BOSTON (CBS) – None of the Bruins’ three position groups underwent more change than the defense corps.
From the ill-timed trade of Johnny Boychuk to the New York Islanders days before the season to the injuries to major players that required a reliance on inexperienced young players to fill in, Boston’s defense corps rode a roller coaster in terms of performance all season.
When the Bruins’ defensemen played the system and backed each other up, Boston looked like the team that was a regular in the playoffs. Too often, though, they veered off track and that had a major hand in costing the Bruins their playoff streak.
Here are the grades for the Bruins’ defensemen:
A great skater whose hockey sense will obviously never catch up to that ability, Bartkowski should be cast in no role greater than seventh defenseman in the NHL. His mistakes and inability to consistently win battles cost the Bruins numerous times. He was given a chance to seize a top-four role and down the stretch coach Claude Julien scaled back Bartkowski’s minutes.
Missing 19 games in the middle of the season because of a knee injury put Chara into an unfamiliar situation. He hadn’t been playing that well when the injury struck in late October, and then he labored through the first three weeks after his return. Oddly enough, Chara was an elite defender and strong possession driver down the stretch but the Bruins could’ve used more from him at the offensive end.
In his second season as a NHL regular, Hamilton was expected to take major strides in his development. For the most part he did that. He still has to get better at deciding when to join the attack and when to hang back. He could still use some added muscle to help him in the battles. But he had 10 goals and proved he could handle being Chara’s partner against some of the NHL’s best scorers until an injury ended Hamilton’s season early.
Like Hamilton, Krug made major strides in his development. Impressively, he made those strides after missing most of training camp because of his contract dispute. Although the Bruins wouldn’t want to bank on Krug as a top-four defenseman on a championship team, he proved he could handle the role against certain matchups. He also continued to blossom at the offense end as a threat to make something happen every time he touched the puck, especially on the power play.
On a team with a toughness deficiency, McQuaid was vital to the Bruins keep opponents somewhat accountable with his physicality and willingness to defend teammates. However, he struggled when his role was expanded because of injuries, especially when Hamilton went out, and had problems for much of the season moving the puck out of his own end.

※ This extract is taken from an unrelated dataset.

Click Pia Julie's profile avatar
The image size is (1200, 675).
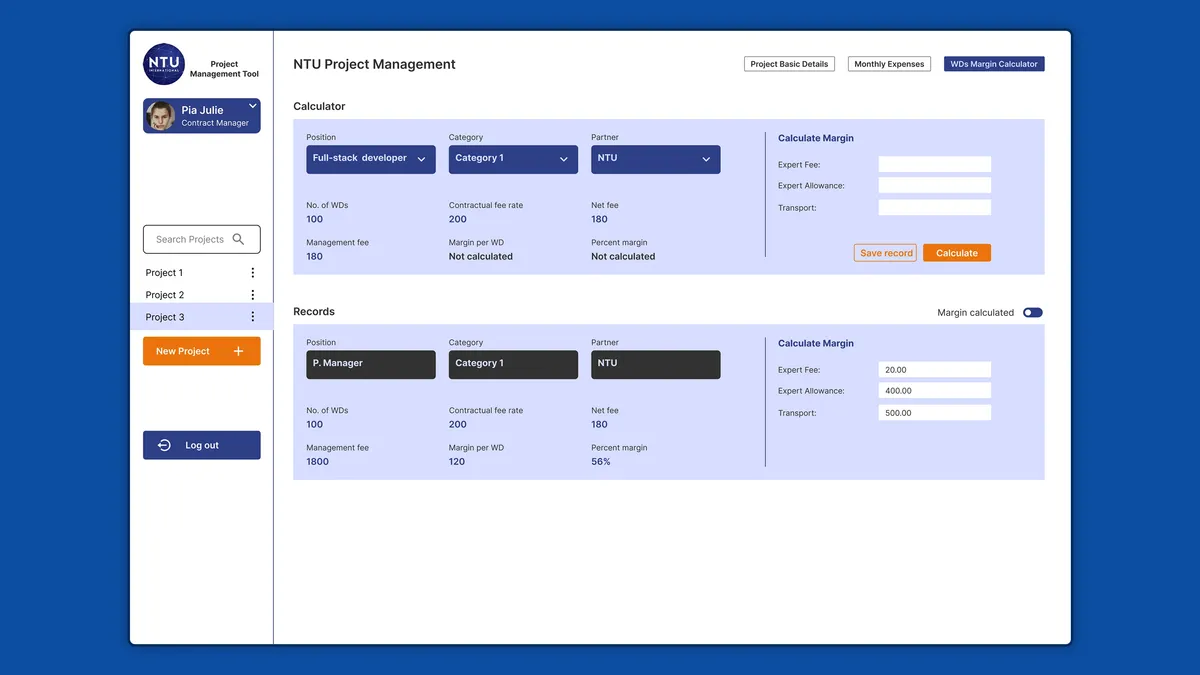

Miller’s toughness cost him a major chunk of the season because of a shoulder injury suffered in a fight. He has to fight, though, because he brings little else to the table. Probably best suited to play on a third pair, Miller even struggled in that role both keeping bodies out from in front of the net and transitioning the puck up to his forwards.
It was apparent the last few weeks of the regular season that Seidenberg was finally getting right. He would’ve been a force in the playoffs. Alas, his struggles during the regular season were a major factor in Boston’s failure to reach the postseason. Seidenberg had a chance to be a catalyst when Chara was out and the German failed to thrive during that important stretch. Seidenberg gets some benefit of the doubt because he was working his way back from injury and had a rotating cast of partners, including the helpless Bartkowski.
With his size and strength, Trotman quickly emerged as the player Julien most trusted to fill in for Hamilton next to Chara. With a little more physicality and NHL experience that will help his decision making, Trotman could make the Bruins’ decision to give him a one-way contract for next season look wise. He could’ve used his shot a bit more to help out at the offensive end.
McQuaid will be missed if he leaves as an unrestricted free agent, but he might be too expensive to retain. That’s where Trotman’s continued development will be important. … Bartkowski, another UFA, is probably gone. Joe Morrow played well when he was called on during the season and should give the Bruins a new left-shot option. An injury limited the Bruins’ ability to recall Morrow later in the season. … 2013 second-round pick Linus Arnesson came over to North America to play for Providence in the American Hockey League the last few weeks of the regular season. He might be an in-season option for the Bruins next season depending on their needs. … Hamilton is a restricted free agent. Whoever the next general manager is, he’ll be sure to do whatever it takes to retain the services of the future nucleus of the defense corps.